RECORDS TO USE =>
== Segment start ==

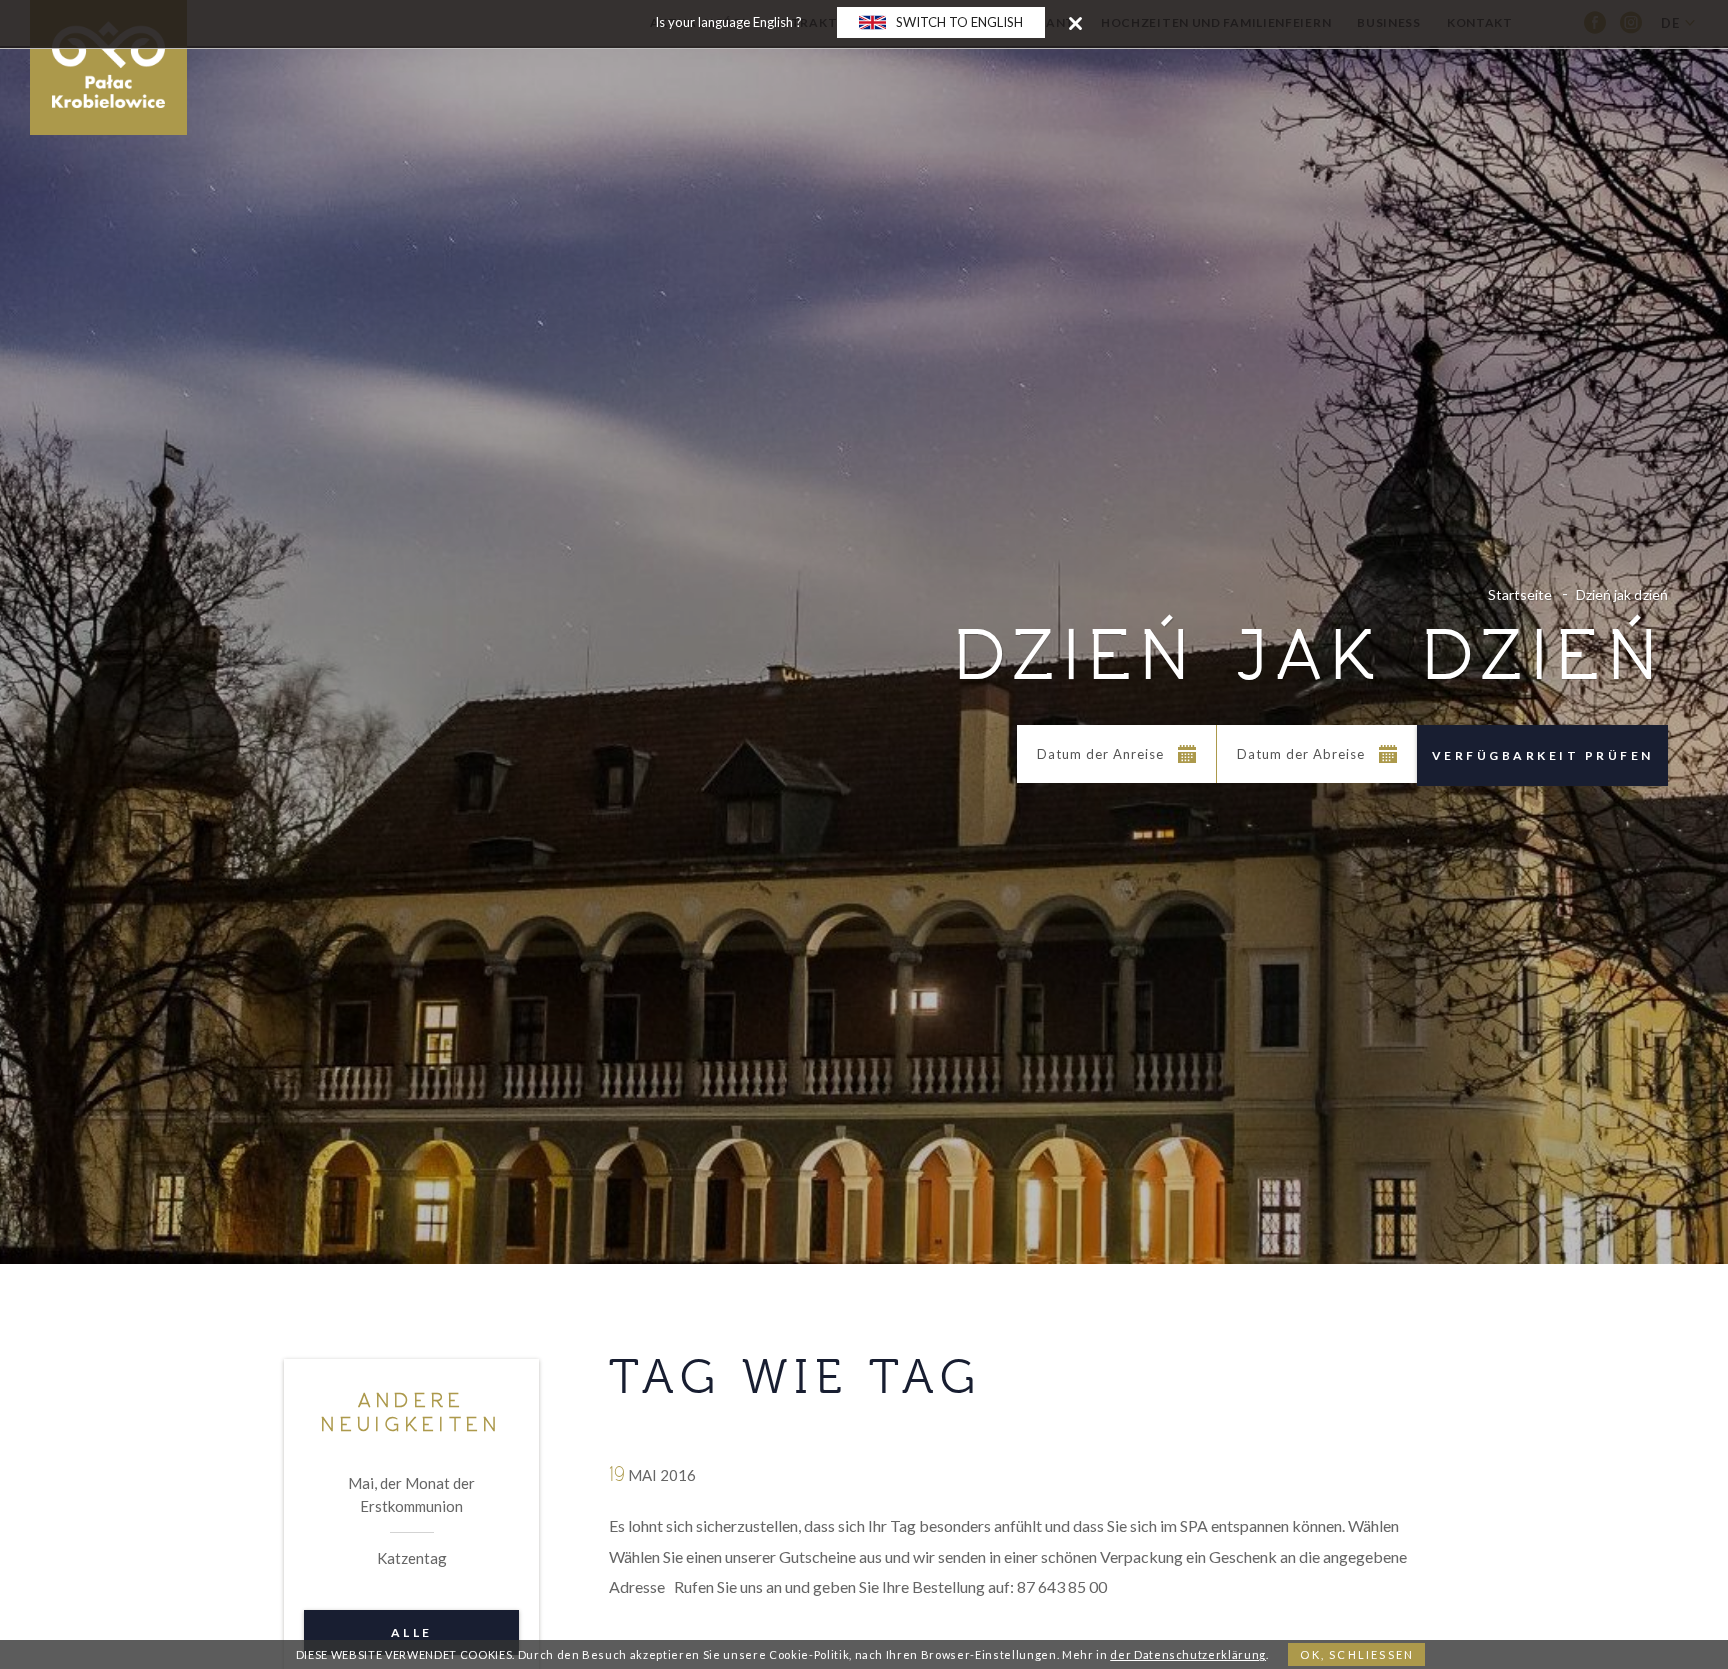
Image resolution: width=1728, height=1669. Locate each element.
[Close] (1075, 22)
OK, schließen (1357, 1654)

== Segment end ==
== Segment start ==

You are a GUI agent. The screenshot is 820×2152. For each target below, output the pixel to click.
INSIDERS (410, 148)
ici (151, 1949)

== Segment end ==

WHAT IS EXPECTED =>
Search the data for the string "each" and copy every line where it appears.

COMPLETED TASK =>
Image resolution: width=1728, height=1669. Locate each element.
You are a GUI agent. The screenshot is 820×2152. For each target below, output the pixel to click.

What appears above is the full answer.